= Task requirements =
All entries must be returned precisely as they appear.

--- Provided records Enclosed Below ---

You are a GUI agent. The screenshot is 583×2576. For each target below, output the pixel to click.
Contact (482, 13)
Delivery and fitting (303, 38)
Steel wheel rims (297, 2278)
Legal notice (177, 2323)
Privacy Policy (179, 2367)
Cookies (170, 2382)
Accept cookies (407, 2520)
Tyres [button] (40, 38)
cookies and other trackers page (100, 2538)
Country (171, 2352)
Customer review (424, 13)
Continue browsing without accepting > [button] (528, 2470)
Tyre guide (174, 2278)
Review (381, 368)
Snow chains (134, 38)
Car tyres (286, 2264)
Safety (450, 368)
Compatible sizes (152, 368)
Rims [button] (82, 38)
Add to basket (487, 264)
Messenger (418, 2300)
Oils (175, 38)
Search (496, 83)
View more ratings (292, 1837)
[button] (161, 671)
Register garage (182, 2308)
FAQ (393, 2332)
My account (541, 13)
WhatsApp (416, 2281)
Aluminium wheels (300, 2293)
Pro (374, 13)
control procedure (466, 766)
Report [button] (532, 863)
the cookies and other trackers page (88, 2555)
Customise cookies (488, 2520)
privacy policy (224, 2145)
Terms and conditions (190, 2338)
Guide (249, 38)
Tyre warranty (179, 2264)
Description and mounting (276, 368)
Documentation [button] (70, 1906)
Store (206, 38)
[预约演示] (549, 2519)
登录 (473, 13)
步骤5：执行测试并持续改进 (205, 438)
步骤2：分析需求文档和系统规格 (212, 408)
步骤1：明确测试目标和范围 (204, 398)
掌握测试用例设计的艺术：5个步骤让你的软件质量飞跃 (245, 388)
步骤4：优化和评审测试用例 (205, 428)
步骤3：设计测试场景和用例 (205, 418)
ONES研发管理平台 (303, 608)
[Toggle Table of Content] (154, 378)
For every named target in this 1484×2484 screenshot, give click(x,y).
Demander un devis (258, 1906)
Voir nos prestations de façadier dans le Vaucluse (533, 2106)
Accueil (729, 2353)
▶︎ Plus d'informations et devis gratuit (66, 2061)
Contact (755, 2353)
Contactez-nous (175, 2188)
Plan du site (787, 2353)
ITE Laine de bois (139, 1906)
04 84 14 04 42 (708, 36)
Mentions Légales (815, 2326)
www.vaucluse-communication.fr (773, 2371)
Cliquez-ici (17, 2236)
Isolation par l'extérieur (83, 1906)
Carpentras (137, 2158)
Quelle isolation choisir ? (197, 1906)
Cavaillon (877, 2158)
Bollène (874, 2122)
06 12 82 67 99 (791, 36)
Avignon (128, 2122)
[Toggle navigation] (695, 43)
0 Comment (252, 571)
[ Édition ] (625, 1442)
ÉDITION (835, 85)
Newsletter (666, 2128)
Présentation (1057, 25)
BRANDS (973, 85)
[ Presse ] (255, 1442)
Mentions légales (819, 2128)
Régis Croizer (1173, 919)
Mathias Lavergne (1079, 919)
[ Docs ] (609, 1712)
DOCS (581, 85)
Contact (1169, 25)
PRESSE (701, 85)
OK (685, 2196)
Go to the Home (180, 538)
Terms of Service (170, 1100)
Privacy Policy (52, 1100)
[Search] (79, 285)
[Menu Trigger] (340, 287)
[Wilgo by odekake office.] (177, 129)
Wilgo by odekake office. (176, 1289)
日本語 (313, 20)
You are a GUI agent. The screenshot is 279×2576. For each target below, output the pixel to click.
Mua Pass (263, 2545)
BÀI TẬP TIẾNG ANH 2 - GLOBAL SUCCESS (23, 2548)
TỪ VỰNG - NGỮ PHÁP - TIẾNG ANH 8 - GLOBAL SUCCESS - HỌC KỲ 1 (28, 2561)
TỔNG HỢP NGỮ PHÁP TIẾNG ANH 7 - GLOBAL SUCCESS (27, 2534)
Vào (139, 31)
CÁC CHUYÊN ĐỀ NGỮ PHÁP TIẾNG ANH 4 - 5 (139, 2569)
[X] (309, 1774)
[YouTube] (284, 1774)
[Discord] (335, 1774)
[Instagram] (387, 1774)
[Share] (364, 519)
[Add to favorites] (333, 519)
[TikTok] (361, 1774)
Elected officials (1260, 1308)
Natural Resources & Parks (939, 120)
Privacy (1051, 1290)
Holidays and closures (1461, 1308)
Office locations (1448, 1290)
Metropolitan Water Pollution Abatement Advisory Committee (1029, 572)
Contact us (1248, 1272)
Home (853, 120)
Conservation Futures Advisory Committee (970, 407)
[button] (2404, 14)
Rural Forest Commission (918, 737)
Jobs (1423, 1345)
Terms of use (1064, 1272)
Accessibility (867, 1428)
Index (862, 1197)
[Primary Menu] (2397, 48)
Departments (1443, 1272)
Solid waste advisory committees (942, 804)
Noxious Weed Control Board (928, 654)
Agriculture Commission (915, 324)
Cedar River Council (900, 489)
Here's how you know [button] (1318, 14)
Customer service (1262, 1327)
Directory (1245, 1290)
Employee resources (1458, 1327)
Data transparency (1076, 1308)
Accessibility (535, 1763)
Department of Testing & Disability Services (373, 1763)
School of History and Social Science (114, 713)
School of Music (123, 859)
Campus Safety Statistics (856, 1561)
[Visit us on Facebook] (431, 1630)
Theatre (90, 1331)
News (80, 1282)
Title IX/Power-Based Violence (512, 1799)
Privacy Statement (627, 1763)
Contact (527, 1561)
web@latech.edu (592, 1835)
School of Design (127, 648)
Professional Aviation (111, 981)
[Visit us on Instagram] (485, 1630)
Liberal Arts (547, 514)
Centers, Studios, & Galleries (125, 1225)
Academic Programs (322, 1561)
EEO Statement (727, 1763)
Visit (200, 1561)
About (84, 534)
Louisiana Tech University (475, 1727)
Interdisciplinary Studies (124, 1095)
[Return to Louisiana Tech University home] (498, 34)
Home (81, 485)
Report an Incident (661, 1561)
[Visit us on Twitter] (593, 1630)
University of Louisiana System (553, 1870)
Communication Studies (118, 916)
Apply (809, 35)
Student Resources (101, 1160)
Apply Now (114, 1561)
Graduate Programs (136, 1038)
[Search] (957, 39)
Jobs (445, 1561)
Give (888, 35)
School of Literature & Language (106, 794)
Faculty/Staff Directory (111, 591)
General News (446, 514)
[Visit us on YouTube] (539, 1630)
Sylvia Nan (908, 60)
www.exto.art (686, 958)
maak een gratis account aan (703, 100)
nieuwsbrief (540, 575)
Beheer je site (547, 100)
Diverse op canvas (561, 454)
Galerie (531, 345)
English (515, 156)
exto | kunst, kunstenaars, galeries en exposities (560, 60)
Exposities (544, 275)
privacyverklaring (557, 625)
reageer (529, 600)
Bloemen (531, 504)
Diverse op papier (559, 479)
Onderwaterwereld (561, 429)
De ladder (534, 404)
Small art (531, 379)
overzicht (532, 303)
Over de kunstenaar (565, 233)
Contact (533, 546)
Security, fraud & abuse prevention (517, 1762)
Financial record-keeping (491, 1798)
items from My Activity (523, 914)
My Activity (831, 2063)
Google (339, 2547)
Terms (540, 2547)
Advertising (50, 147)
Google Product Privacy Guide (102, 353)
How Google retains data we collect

--- End of Enclosed Provided records ---

= Response =
You are a GUI agent. The screenshot is 583×2576. For each target below, output the pixel to click.
Contact (482, 13)
Delivery and fitting (303, 38)
Steel wheel rims (297, 2278)
Legal notice (177, 2323)
Privacy Policy (179, 2367)
Cookies (170, 2382)
Accept cookies (407, 2520)
Tyres [button] (40, 38)
cookies and other trackers page (100, 2538)
Country (171, 2352)
Customer review (424, 13)
Continue browsing without accepting > [button] (528, 2470)
Tyre guide (174, 2278)
Review (381, 368)
Snow chains (134, 38)
Car tyres (286, 2264)
Safety (450, 368)
Compatible sizes (152, 368)
Rims [button] (82, 38)
Add to basket (487, 264)
Messenger (418, 2300)
Oils (175, 38)
Search (496, 83)
View more ratings (292, 1837)
[button] (161, 671)
Register garage (182, 2308)
FAQ (393, 2332)
My account (541, 13)
WhatsApp (416, 2281)
Aluminium wheels (300, 2293)
Pro (374, 13)
control procedure (466, 766)
Report [button] (532, 863)
the cookies and other trackers page (88, 2555)
Customise cookies (488, 2520)
privacy policy (224, 2145)
Terms and conditions (190, 2338)
Guide (249, 38)
Tyre warranty (179, 2264)
Description and mounting (276, 368)
Documentation [button] (70, 1906)
Store (206, 38)
[预约演示] (549, 2519)
登录 (473, 13)
步骤5：执行测试并持续改进 (205, 438)
步骤2：分析需求文档和系统规格 (212, 408)
步骤1：明确测试目标和范围 (204, 398)
掌握测试用例设计的艺术：5个步骤让你的软件质量飞跃 (245, 388)
步骤4：优化和评审测试用例 (205, 428)
步骤3：设计测试场景和用例 (205, 418)
ONES研发管理平台 (303, 608)
[Toggle Table of Content] (154, 378)
For every named target in this 1484×2484 screenshot, give click(x,y).
Demander un devis (258, 1906)
Voir nos prestations de façadier dans le Vaucluse (533, 2106)
Accueil (729, 2353)
▶︎ Plus d'informations et devis gratuit (66, 2061)
Contact (755, 2353)
Contactez-nous (175, 2188)
Plan du site (787, 2353)
ITE Laine de bois (139, 1906)
04 84 14 04 42 (708, 36)
Mentions Légales (815, 2326)
www.vaucluse-communication.fr (773, 2371)
Cliquez-ici (17, 2236)
Isolation par l'extérieur (83, 1906)
Carpentras (137, 2158)
Quelle isolation choisir ? (197, 1906)
Cavaillon (877, 2158)
Bollène (874, 2122)
06 12 82 67 99 (791, 36)
Avignon (128, 2122)
[Toggle navigation] (695, 43)
0 Comment (252, 571)
[ Édition ] (625, 1442)
ÉDITION (835, 85)
Newsletter (666, 2128)
Présentation (1057, 25)
BRANDS (973, 85)
[ Presse ] (255, 1442)
Mentions légales (819, 2128)
Régis Croizer (1173, 919)
Mathias Lavergne (1079, 919)
[ Docs ] (609, 1712)
DOCS (581, 85)
Contact (1169, 25)
PRESSE (701, 85)
OK (685, 2196)
Go to the Home (180, 538)
Terms of Service (170, 1100)
Privacy Policy (52, 1100)
[Search] (79, 285)
[Menu Trigger] (340, 287)
[Wilgo by odekake office.] (177, 129)
Wilgo by odekake office. (176, 1289)
日本語 (313, 20)
You are a GUI agent. The screenshot is 279×2576. For each target below, output the pixel to click.
Mua Pass (263, 2545)
BÀI TẬP TIẾNG ANH 2 - GLOBAL SUCCESS (23, 2548)
TỪ VỰNG - NGỮ PHÁP - TIẾNG ANH 8 - GLOBAL SUCCESS - HỌC KỲ 1 (28, 2561)
TỔNG HỢP NGỮ PHÁP TIẾNG ANH 7 - GLOBAL SUCCESS (27, 2534)
Vào (139, 31)
CÁC CHUYÊN ĐỀ NGỮ PHÁP TIẾNG ANH 4 - 5 (139, 2569)
[X] (309, 1774)
[YouTube] (284, 1774)
[Discord] (335, 1774)
[Instagram] (387, 1774)
[Share] (364, 519)
[Add to favorites] (333, 519)
[TikTok] (361, 1774)
Elected officials (1260, 1308)
Natural Resources & Parks (939, 120)
Privacy (1051, 1290)
Holidays and closures (1461, 1308)
Office locations (1448, 1290)
Metropolitan Water Pollution Abatement Advisory Committee (1029, 572)
Contact us (1248, 1272)
Home (853, 120)
Conservation Futures Advisory Committee (970, 407)
[button] (2404, 14)
Rural Forest Commission (918, 737)
Jobs (1423, 1345)
Terms of use (1064, 1272)
Accessibility (867, 1428)
Index (862, 1197)
[Primary Menu] (2397, 48)
Departments (1443, 1272)
Solid waste advisory committees (942, 804)
Noxious Weed Control Board (928, 654)
Agriculture Commission (915, 324)
Cedar River Council (900, 489)
Here's how you know [button] (1318, 14)
Customer service (1262, 1327)
Directory (1245, 1290)
Employee resources (1458, 1327)
Data transparency (1076, 1308)
Accessibility (535, 1763)
Department of Testing & Disability Services (373, 1763)
School of History and Social Science (114, 713)
School of Music (123, 859)
Campus Safety Statistics (856, 1561)
[Visit us on Facebook] (431, 1630)
Theatre (90, 1331)
News (80, 1282)
Title IX/Power-Based Violence (512, 1799)
Privacy Statement (627, 1763)
Contact (527, 1561)
web@latech.edu (592, 1835)
School of Design (127, 648)
Professional Aviation (111, 981)
[Visit us on Instagram] (485, 1630)
Liberal Arts (547, 514)
Centers, Studios, & Galleries (125, 1225)
Academic Programs (322, 1561)
EEO Statement (727, 1763)
Visit (200, 1561)
About (84, 534)
Louisiana Tech University (475, 1727)
Interdisciplinary Studies (124, 1095)
[Return to Louisiana Tech University home] (498, 34)
Home (81, 485)
Report an Incident (661, 1561)
[Visit us on Twitter] (593, 1630)
University of Louisiana System (553, 1870)
Communication Studies (118, 916)
Apply (809, 35)
Student Resources (101, 1160)
Apply Now (114, 1561)
Graduate Programs (136, 1038)
[Search] (957, 39)
Jobs (445, 1561)
Give (888, 35)
School of Literature & Language (106, 794)
Faculty/Staff Directory (111, 591)
General News (446, 514)
[Visit us on YouTube] (539, 1630)
Sylvia Nan (908, 60)
www.exto.art (686, 958)
maak een gratis account aan (703, 100)
nieuwsbrief (540, 575)
Beheer je site (547, 100)
Diverse op canvas (561, 454)
Galerie (531, 345)
English (515, 156)
exto | kunst, kunstenaars, galeries en exposities (560, 60)
Exposities (544, 275)
privacyverklaring (557, 625)
reageer (529, 600)
Bloemen (531, 504)
Diverse op papier (559, 479)
Onderwaterwereld (561, 429)
De ladder (534, 404)
Small art (531, 379)
overzicht (532, 303)
Over de kunstenaar (565, 233)
Contact (533, 546)
Security, fraud & abuse prevention (517, 1762)
Financial record-keeping (491, 1798)
items from My Activity (523, 914)
My Activity (831, 2063)
Google (339, 2547)
Terms (540, 2547)
Advertising (50, 147)
Google Product Privacy Guide (102, 353)
How Google retains data we collect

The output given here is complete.